## [Page excerpt]

Employees’ Provident Fund Organisation (EPFO)

  • The Employees’ Provident Fund Organisation (EPFO) is one of the two main social security organization under the Government of India’s Ministry of Labour and Employment and is responsible for regulation and management of provident funds in India, the other being Employees’ State Insurance.
  • It is a statutory body that came into existence under the Employees’ Provident Fund and Miscellaneous Provisions Act, of 1952.
  • The Act and Schemes framed there under are administered by a tri-partite Board known as the Central Board of Trustees, Employees’ Provident Fund, consisting of representatives of Government (Both Central and State), Employers, and Employees.
  • The Board administers a contributory provident fund, a pension scheme and an insurance scheme for the workforce engaged in the organized sector in India.
  • The EPFO’s top decision-making body is the Central Board of Trustees (CBT). The Board is assisted by the Employees’ PF Organization (EPFO), consisting of offices at 122 locations across the country.
  • It is one of the world’s largest organizations in terms of clientele and the volume of financial transactions undertaken by it.
  • It also manages social security agreements with other countries. International workers are covered under EPFO plans in countries where bilateral agreements have been signed.
  • The EPFO is under the administrative control of the Ministry of Labour and Employment, Government of India.

EPFO Schemes

  • The Board operates three schemes namely
    • The Employees’ Provident Funds Scheme 1952 (EPF)
      • Accumulation plus interest upon retirement and death.
      • Partial withdrawals allowed for education, marriage, illness and house construction.
      • Housing scheme for EPFO members to achieve the Prime Minister’s vision of Housing for all by 2022.
    • The Employees’ Pension Scheme 1995 (EPS)
      • The monthly benefit for superannuation/benefit, disability, survivor, widow(er) and children.
      • Minimum pension of disablement.
      • Past service benefit to participants of the erstwhile Family Pension Scheme, 1971.
    • The Employees’ Deposit Linked Insurance Scheme 1976 (EDLI)
      • The benefit is provided in case of the death of an employee who was a member of the scheme at the time of death.
      • The benefit amount is 20 times the wages, a maximum benefit of 6 Lakh.

Employees Pension Scheme (EPS):

  • It is a social security scheme that was launched in 1995.
  • The scheme, provided by EPFO, makes provisions for pensions for the employees in the organized sector after the retirement at the age of 58 years.
  • Employees who are members of EPF automatically become members of EPS.
    • Both employer and employee contribute 12% of employee’s monthly salary (basic wages plus dearness allowance) to the Employees’ Provident Fund (EPF) scheme.
    • EPF scheme is mandatory for employees who draw a basic wage of Rs. 15,000 per month.
    • Of the employer’s share of 12 %, 8.33 % is diverted towards the EPS.
    • Central Govt. also contributes 1.16% of employees’ monthly salary.

Who gets a pension under the EPS?

  • Employees should serve for at least 10 years and retire at age 58, after 58 years of age employees get pension under the EPS. If a member leaves employment between ages 50 and 57, they can avail early (reduced) pension.
  • Formula to compute the monthly pension:
    • Monthly pension = pensionable salary x pensionable service / 70, based on a pro rata basis linked to maximum monthly pensionable salary of Rs 6,500 for pensionable service up to September 1, 2014, and Rs 15,000 thereafter.

## [Brief A]
Convert the entries below into a JSON list of strings, with one string per line and blank lines omitted. Include only the lines from the line containing "Given: Click the Tags input field" through the final line of the entries, with both ends included.

## [Material]
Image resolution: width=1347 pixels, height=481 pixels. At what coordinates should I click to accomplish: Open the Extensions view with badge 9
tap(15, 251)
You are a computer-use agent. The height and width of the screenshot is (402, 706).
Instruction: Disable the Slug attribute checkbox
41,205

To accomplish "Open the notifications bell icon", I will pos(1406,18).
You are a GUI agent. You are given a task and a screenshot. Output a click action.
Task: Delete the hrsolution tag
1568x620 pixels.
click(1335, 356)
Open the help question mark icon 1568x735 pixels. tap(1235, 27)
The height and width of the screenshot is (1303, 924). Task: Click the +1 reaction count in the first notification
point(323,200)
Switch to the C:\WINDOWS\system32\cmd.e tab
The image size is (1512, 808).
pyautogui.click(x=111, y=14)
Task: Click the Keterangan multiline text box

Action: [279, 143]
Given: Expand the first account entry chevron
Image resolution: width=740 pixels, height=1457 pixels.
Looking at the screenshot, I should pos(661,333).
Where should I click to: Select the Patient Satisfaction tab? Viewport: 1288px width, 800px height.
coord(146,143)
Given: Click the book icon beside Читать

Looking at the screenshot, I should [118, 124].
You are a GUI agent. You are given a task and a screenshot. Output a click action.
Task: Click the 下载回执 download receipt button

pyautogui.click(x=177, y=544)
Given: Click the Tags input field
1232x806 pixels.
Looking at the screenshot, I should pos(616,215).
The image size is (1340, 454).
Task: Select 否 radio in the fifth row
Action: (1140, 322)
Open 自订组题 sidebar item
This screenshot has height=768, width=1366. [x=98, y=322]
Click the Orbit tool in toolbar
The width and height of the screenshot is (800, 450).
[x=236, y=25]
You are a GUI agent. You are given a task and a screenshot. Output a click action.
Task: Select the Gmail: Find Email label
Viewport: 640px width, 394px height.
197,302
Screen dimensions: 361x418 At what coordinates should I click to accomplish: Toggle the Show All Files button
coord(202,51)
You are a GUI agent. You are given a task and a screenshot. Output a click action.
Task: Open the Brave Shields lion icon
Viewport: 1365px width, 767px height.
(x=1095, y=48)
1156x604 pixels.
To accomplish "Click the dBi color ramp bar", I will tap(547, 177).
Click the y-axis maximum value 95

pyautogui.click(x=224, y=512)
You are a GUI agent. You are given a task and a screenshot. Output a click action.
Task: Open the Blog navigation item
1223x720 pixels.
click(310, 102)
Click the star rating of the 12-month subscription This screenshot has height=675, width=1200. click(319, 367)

## [Brief B]
According to the EPFO overview, how much of the employer's 12% share is diverted towards the EPS?

## [Solution A]
[
  "Given: Click the Tags input field",
  "1232x806 pixels.",
  "Looking at the screenshot, I should pos(616,215).",
  "The image size is (1340, 454).",
  "Task: Select 否 radio in the fifth row",
  "Action: (1140, 322)",
  "Open 自订组题 sidebar item",
  "This screenshot has height=768, width=1366. [x=98, y=322]",
  "Click the Orbit tool in toolbar",
  "The width and height of the screenshot is (800, 450).",
  "[x=236, y=25]",
  "You are a GUI agent. You are given a task and a screenshot. Output a click action.",
  "Task: Select the Gmail: Find Email label",
  "Viewport: 640px width, 394px height.",
  "197,302",
  "Screen dimensions: 361x418 At what coordinates should I click to accomplish: Toggle the Show All Files button",
  "coord(202,51)",
  "You are a GUI agent. You are given a task and a screenshot. Output a click action.",
  "Task: Open the Brave Shields lion icon",
  "Viewport: 1365px width, 767px height.",
  "(x=1095, y=48)",
  "1156x604 pixels.",
  "To accomplish \"Click the dBi color ramp bar\", I will tap(547, 177).",
  "Click the y-axis maximum value 95",
  "pyautogui.click(x=224, y=512)",
  "You are a GUI agent. You are given a task and a screenshot. Output a click action.",
  "Task: Open the Blog navigation item",
  "1223x720 pixels.",
  "click(310, 102)",
  "Click the star rating of the 12-month subscription This screenshot has height=675, width=1200. click(319, 367)"
]

## [Solution B]
8.33%